» **Текст**
————

Неудавшаяся империя. Советский Союз в холодной войне от Сталина до Горбачева (страница 13)
Кроме того, Бирнс согласился признать правительства Болгарии и Румынии, образованные под сильным советским давлением. Советская сторона лишь должна была внести косметические изменения в составе этих правительств и заверить, что будет уважать политические свободы и права оппозиции. Сталин тут же вызвал к себе из Софии Георгия Димитрова, направленного туда в качестве «руки Москвы», и велел ему подобрать «пару представителей из оппозиции» и дать им «незначительные портфели» в правительстве Болгарии. Болгарские оппозиционеры пришли в отчаяние. Но Бирнс был доволен, а Гарриман отмечал, что с преодолением балканского кризиса «русских как будто подменили, и в дальнейшем не составляло труда работать с ними по многим другим мировым проблемам»[148].

————

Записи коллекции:
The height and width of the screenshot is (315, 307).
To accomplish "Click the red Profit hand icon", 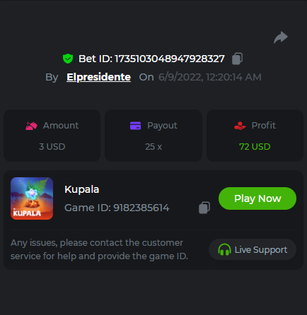I will [x=240, y=126].
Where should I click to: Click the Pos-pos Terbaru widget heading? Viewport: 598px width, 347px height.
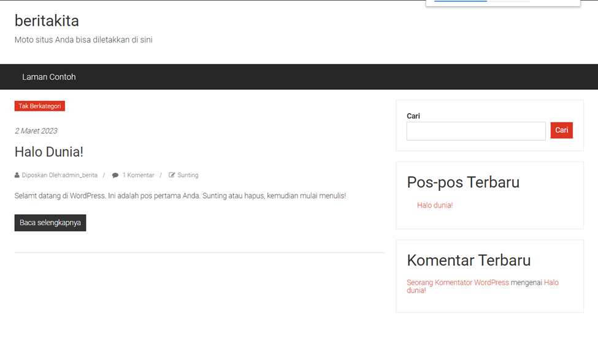(463, 182)
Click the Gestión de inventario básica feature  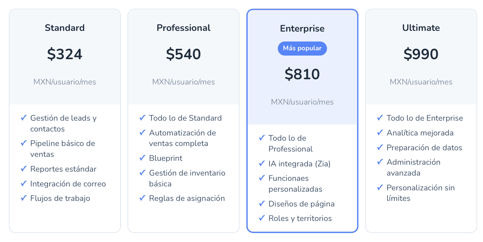click(x=187, y=178)
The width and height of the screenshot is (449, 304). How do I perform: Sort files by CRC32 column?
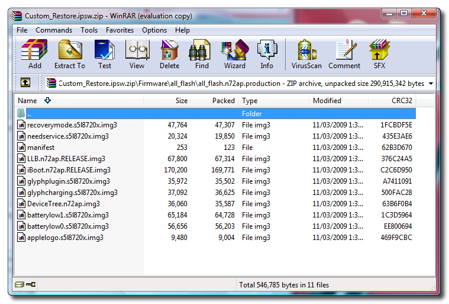tap(402, 101)
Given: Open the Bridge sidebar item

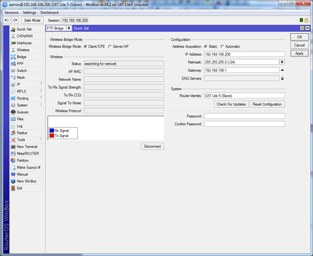Looking at the screenshot, I should (21, 57).
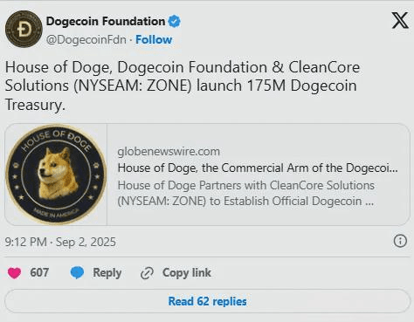This screenshot has height=322, width=414.
Task: Click the chain link copy icon
Action: [x=147, y=273]
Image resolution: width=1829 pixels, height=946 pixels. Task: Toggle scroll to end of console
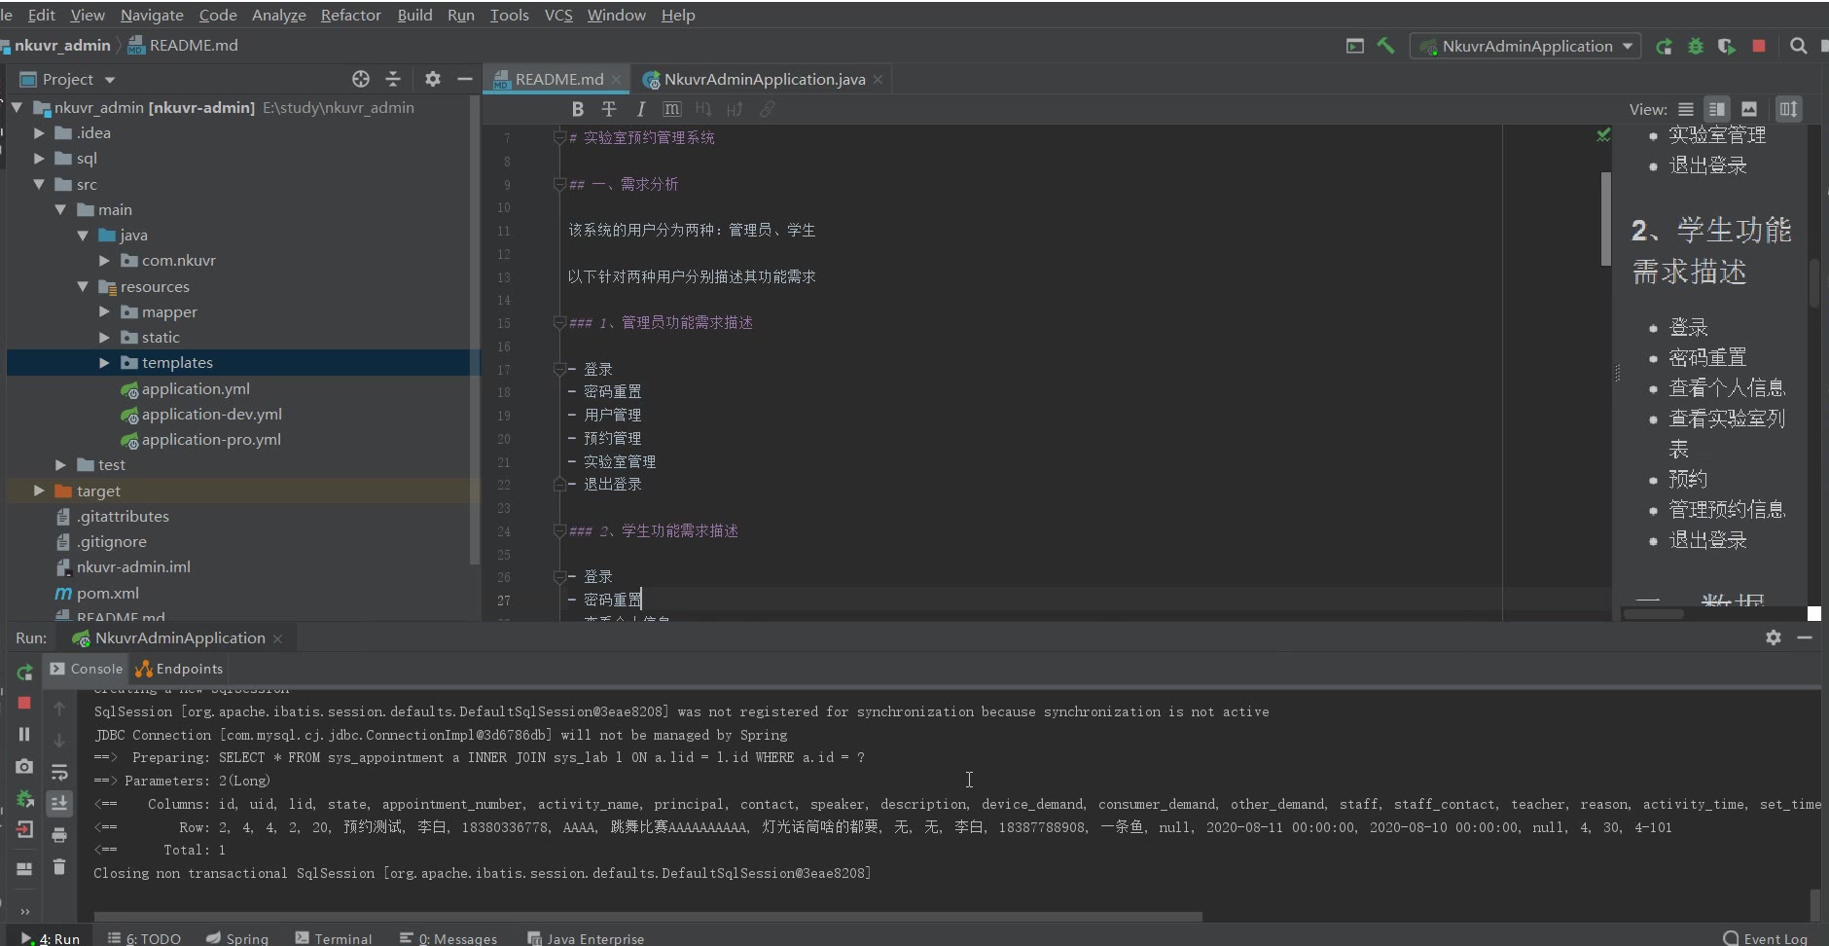(x=59, y=803)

————

» **Задание**
Приведите заново весь текст о Советском Союзе в холодной войне, без единого изменения.

» **Ответ**
Неудавшаяся империя. Советский Союз в холодной войне от Сталина до Горбачева (страница 13)
Кроме того, Бирнс согласился признать правительства Болгарии и Румынии, образованные под сильным советским давлением. Советская сторона лишь должна была внести косметические изменения в составе этих правительств и заверить, что будет уважать политические свободы и права оппозиции. Сталин тут же вызвал к себе из Софии Георгия Димитрова, направленного туда в качестве «руки Москвы», и велел ему подобрать «пару представителей из оппозиции» и дать им «незначительные портфели» в правительстве Болгарии. Болгарские оппозиционеры пришли в отчаяние. Но Бирнс был доволен, а Гарриман отмечал, что с преодолением балканского кризиса «русских как будто подменили, и в дальнейшем не составляло труда работать с ними по многим другим мировым проблемам»[148].